May 16, 2026·10 min read

Introducing RunaxAI

An agentic RAG system with two chat modes, six tools, four specialised agents, hybrid retrieval, and an observability stack — what it does today, and how it actually works under the hood.

By Pragadeesh

Most "talk to your PDF" examples solve the easy half of the problem: embed a few chunks, paste the top match into a prompt, ship. The hard half — knowing when to retrieve, when to call the web, when to query a real database, when to walk a page in a headless browser, and when to just answer — almost never shows up in the demo.

RunaxAI is built around that hard half. Documents are still the anchor, but they sit alongside a tool planner, a router, four specialised agents, and an adaptive retrieval pipeline that changes shape depending on how much you've uploaded.

Rendering diagram...

This post is a tour of what's actually in the box.

Two chat modes, deliberately

There are two front doors into RunaxAI and they behave differently on purpose.

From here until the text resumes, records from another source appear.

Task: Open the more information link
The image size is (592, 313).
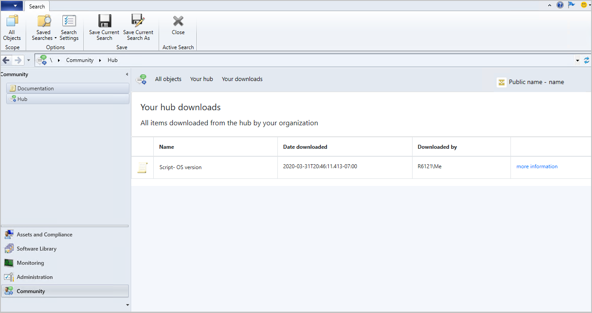Action: tap(537, 166)
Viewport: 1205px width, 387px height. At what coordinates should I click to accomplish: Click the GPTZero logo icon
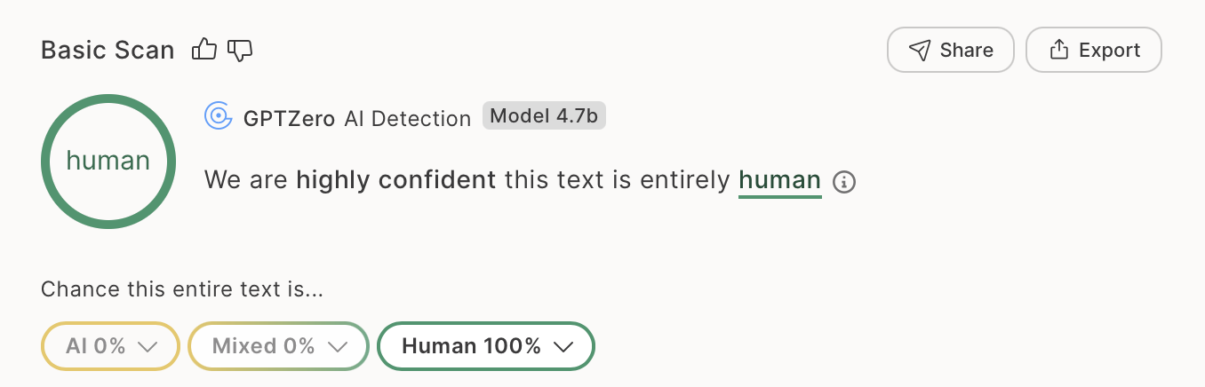coord(218,116)
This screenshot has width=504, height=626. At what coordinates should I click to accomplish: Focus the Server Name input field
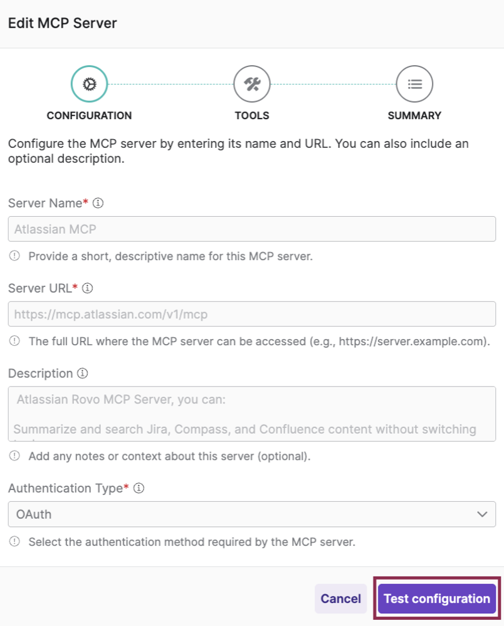[251, 228]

General chat is the orchestrator with full tool access. You can ask it to search the web, run SQL against a live PostgreSQL database, browse a page in a real browser, search a local knowledge base, or look something up in your portfolio. The loop in api/chat.py keeps cycling — call the model, plan tools, execute, append results, call the model again — until the model returns text or hits a budget.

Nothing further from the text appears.